LABOUR’S MICHAEL D Higgins said he hoped he would meet his party colleagues on the presidential election campaign when he made his farewell Dáil speech.
Mr Higgins, who is retiring as TD for Galway West, recalled he first stood for election 42 years ago. He went on to serve as a TD for 25 years and spent nine years in the Seanad.
“I have already said I am very grateful for the kindness and courtesy of my colleagues in this House over the years, and I hope not to be saying a goodbye to them.
“If I succeed in getting the Labour Party nomination for the presidency I look forward to meeting them all in their constituencies in a less formal setting.’’
Mr Higgins said that when he first stood for election in 1969 he was very conscious of something that was important to him.

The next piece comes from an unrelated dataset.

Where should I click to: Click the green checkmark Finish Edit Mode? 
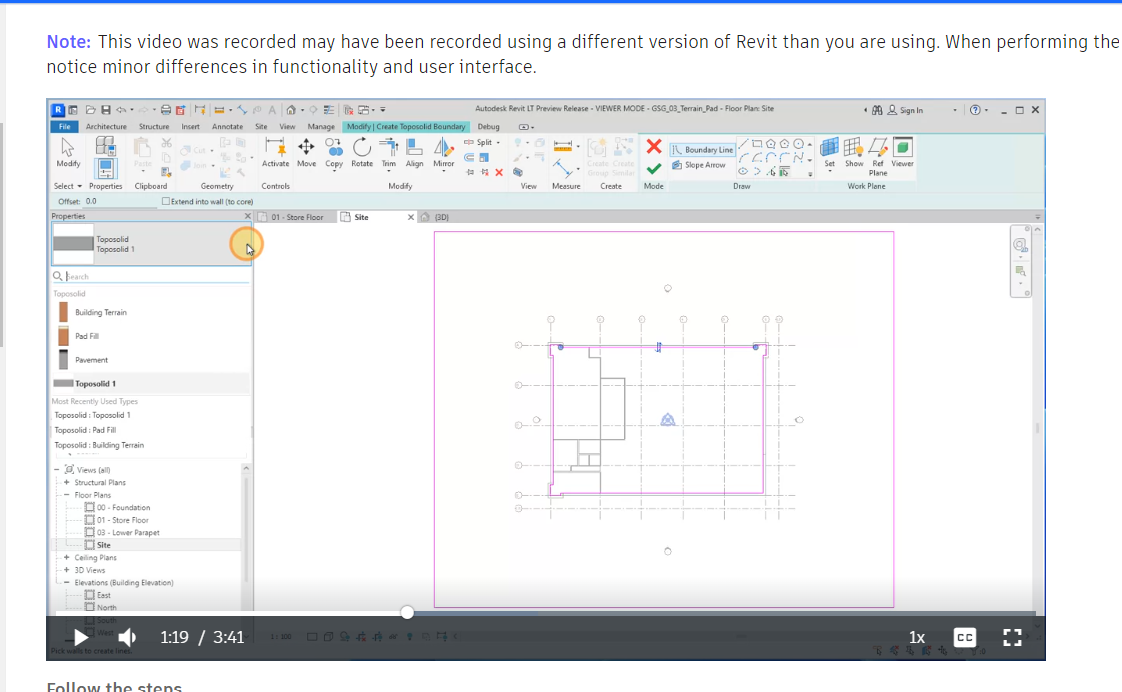[653, 169]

“I was leaving an academic world in which I had spent a great deal of time, and on which I had expended a great deal of anxiety in order to secure entry.

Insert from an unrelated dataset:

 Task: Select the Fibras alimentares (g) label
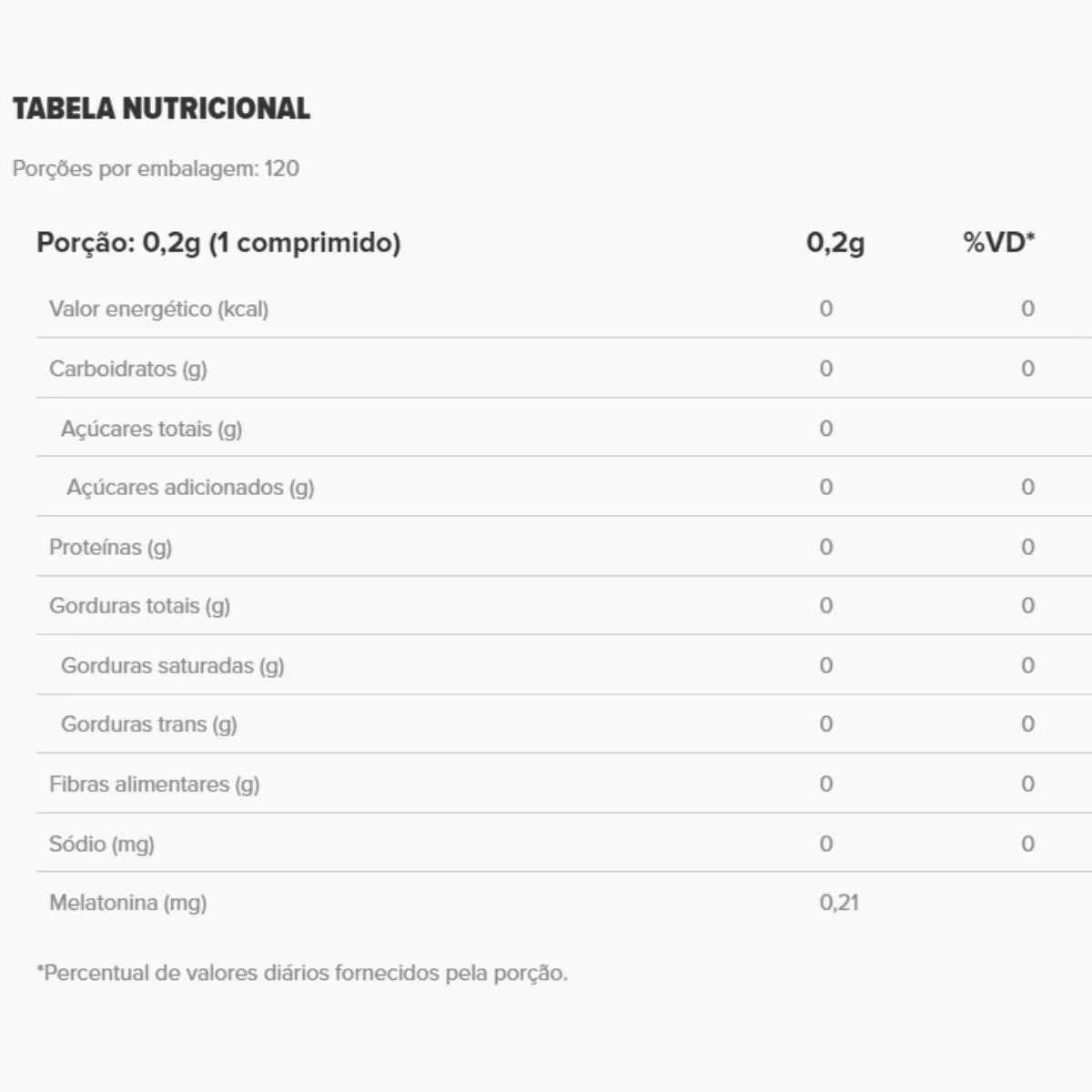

“People from backgrounds such as mine did not go to university, did not qualify in other universities and did not teach in universities.’’
He had left that world, he said, to participate in public life, which was part of his family’s tradition.

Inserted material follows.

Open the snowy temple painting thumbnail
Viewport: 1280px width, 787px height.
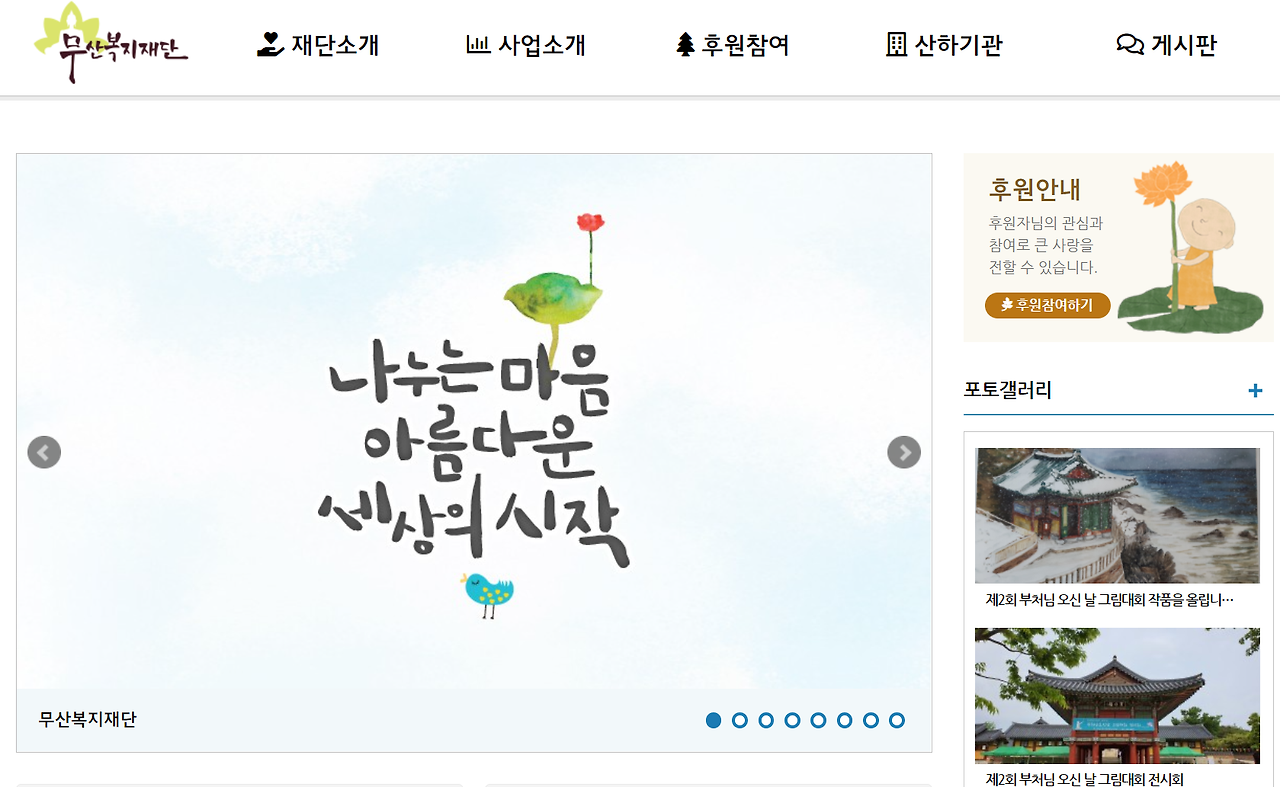click(x=1117, y=515)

Mr Higgins said that in 1969 he was conscious of the great failure of a country that then called itself a republic.
“I believe no real republic has been created in Ireland,’’ he added.
There had been a failure, said Mr Higgins, to make political power republican, as well as administrative and communications failures.
He said those who wanted Ireland to be independent would have envisaged a country in which there would be far greater distribution of power; that it would not be confined solely to the exercise of parliamentary democracy.
Mr Higgins said it was quite extraordinary so much attention had focused on changing the electoral system and so little on the structure of Cabinet power.
“There is no constitutional basis for the hegemony of the Department of Finance; it was a practice that flowed seamlessly from the British treasury and adopted without question.
“If one wanted to effect radical change one would break the connection between the monopoly enjoyed by the government of the day and parliament.’’
One would allow, said Mr Higgins, the establishment of a committee system with the right to initiate and change legislation. One could go further, as in the Scandinavian model, and allow committees to have limited budgetary powers.